Assigned task: Return the listing below exactly, with the pictures dropped.

Dataset extract:
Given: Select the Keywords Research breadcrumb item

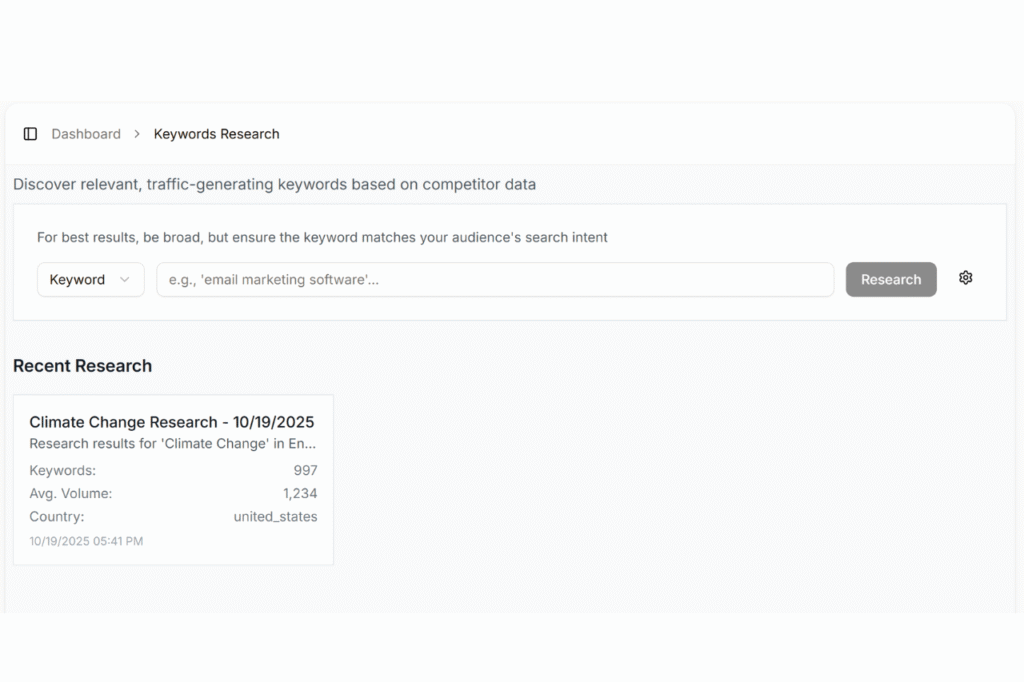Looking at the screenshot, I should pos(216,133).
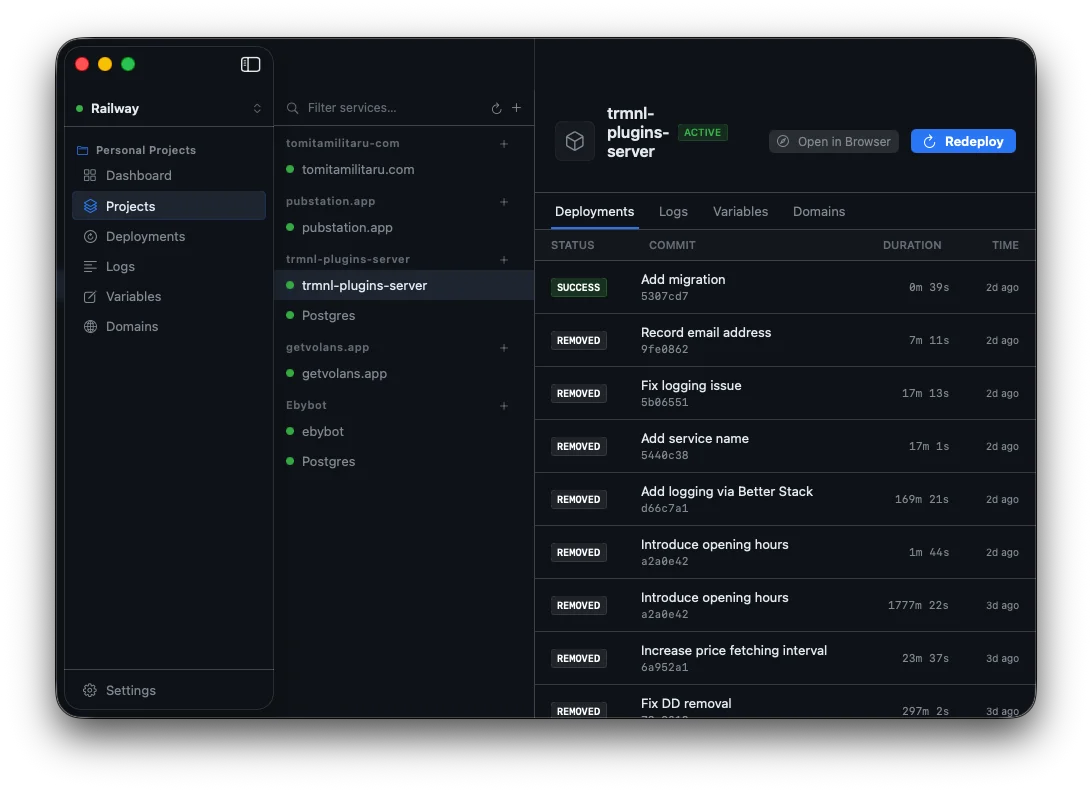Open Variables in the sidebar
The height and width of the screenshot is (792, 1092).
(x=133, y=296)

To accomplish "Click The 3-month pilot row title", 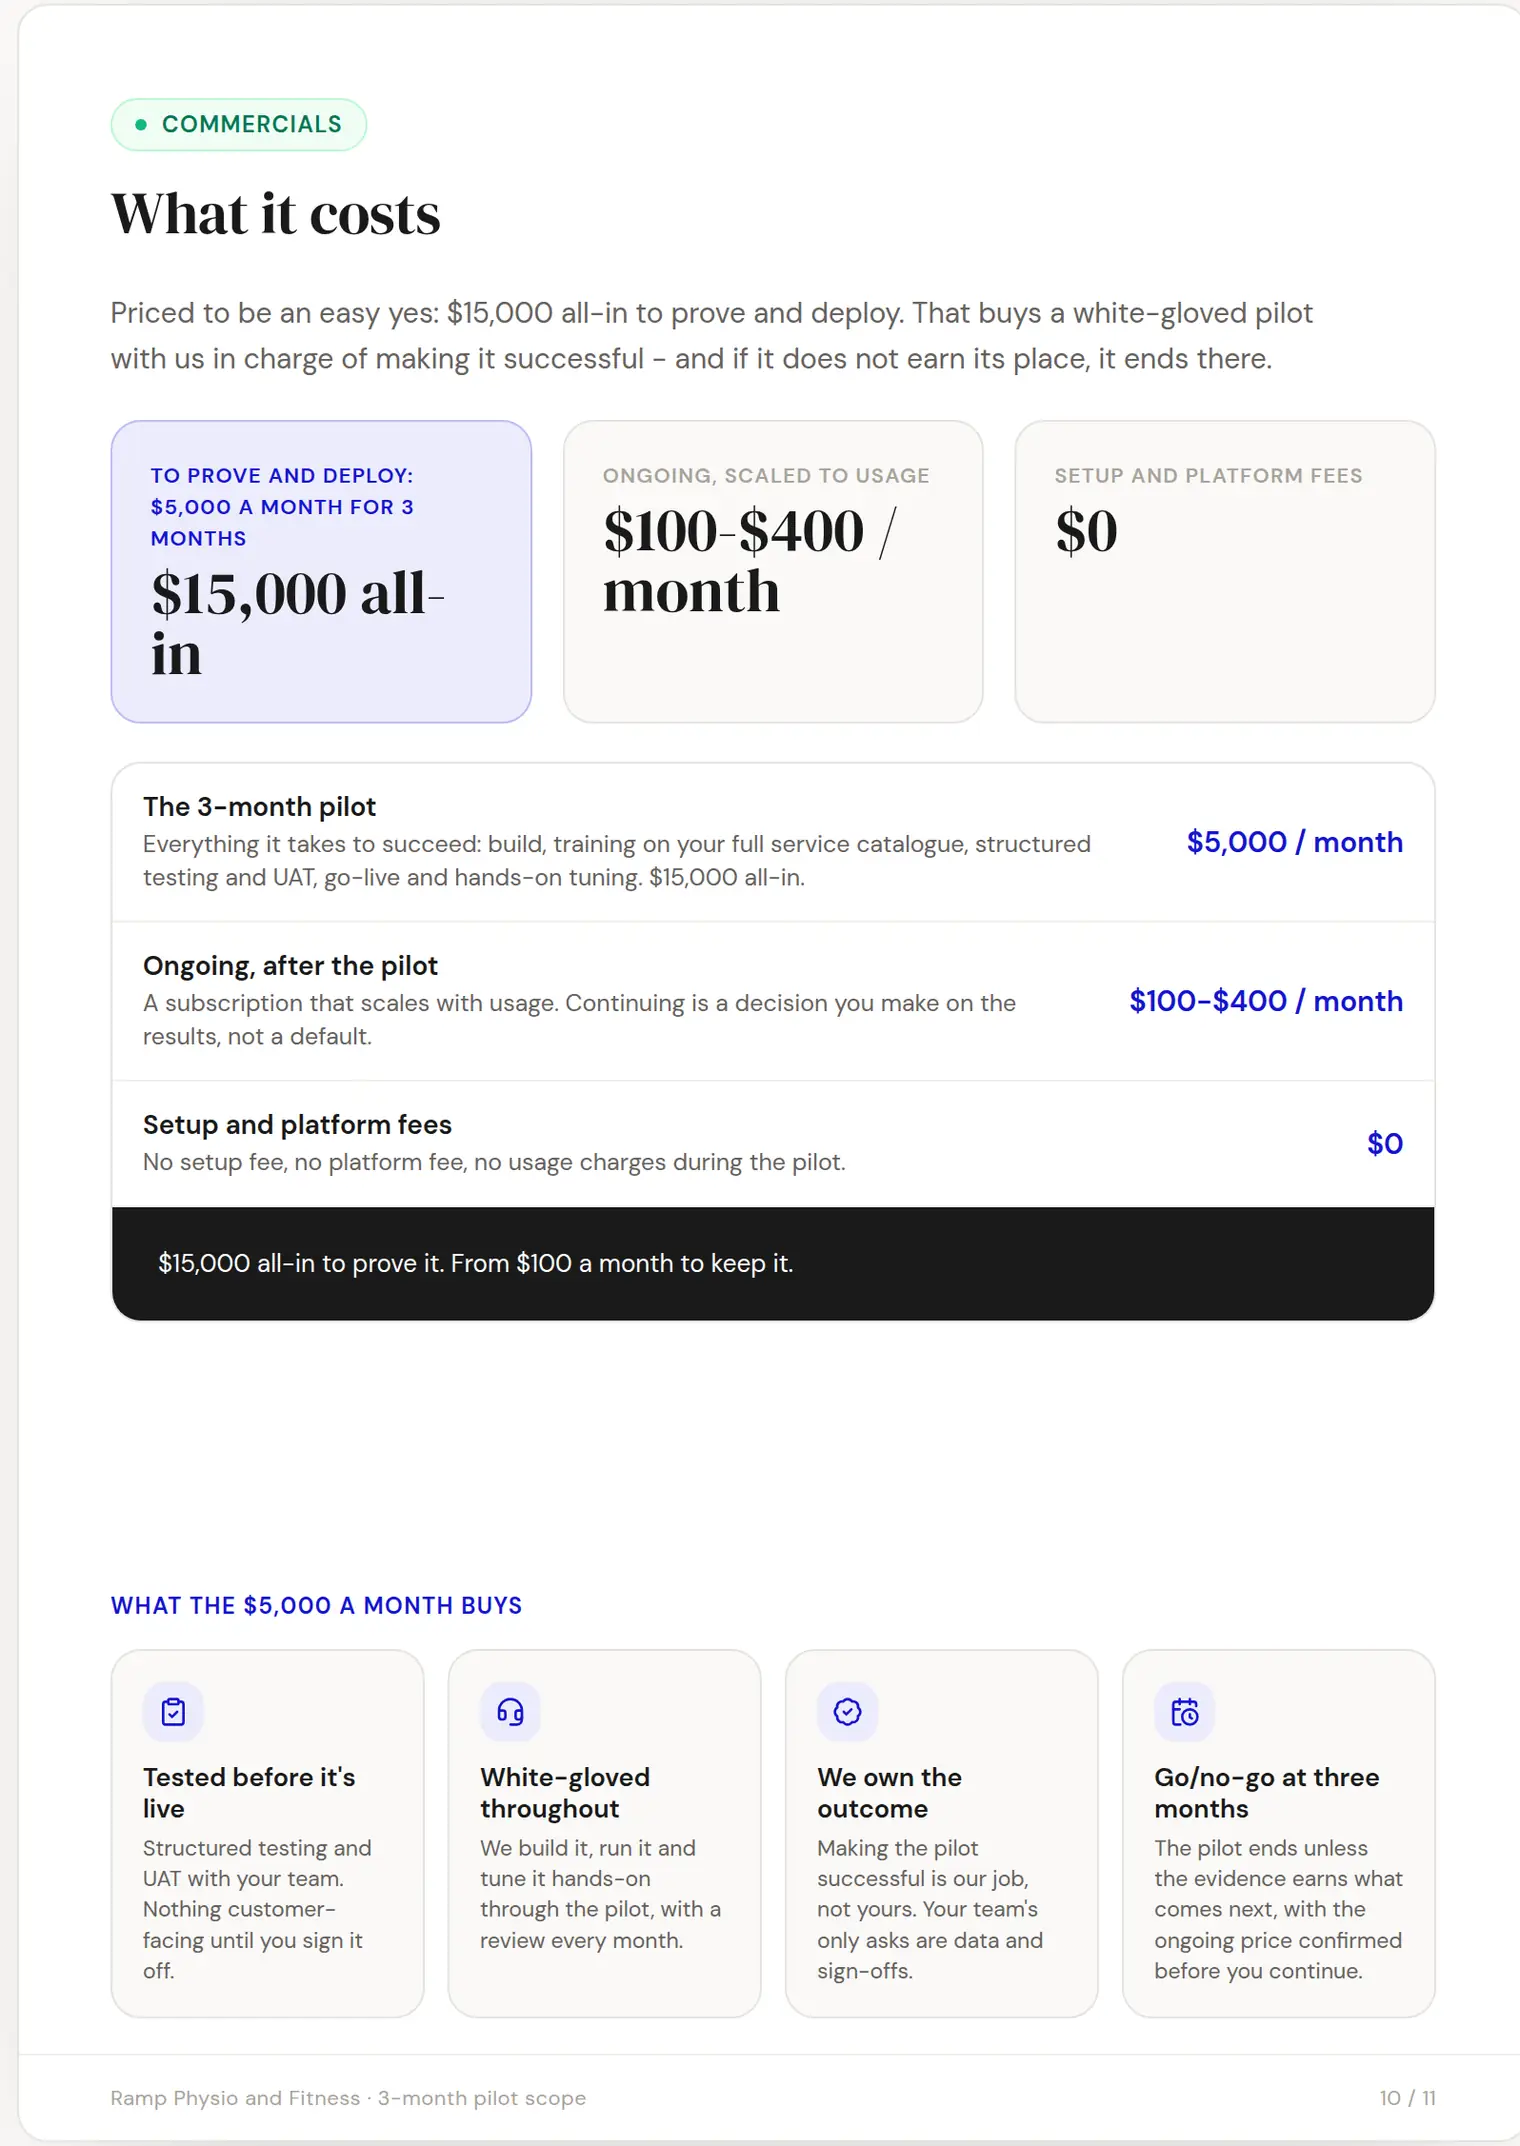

Expected answer:
Given: Select the Keywords Research breadcrumb item

Looking at the screenshot, I should pos(216,133).
Open Variables in the sidebar
The height and width of the screenshot is (792, 1092).
(x=133, y=296)

To accomplish "Click The 3-month pilot row title", 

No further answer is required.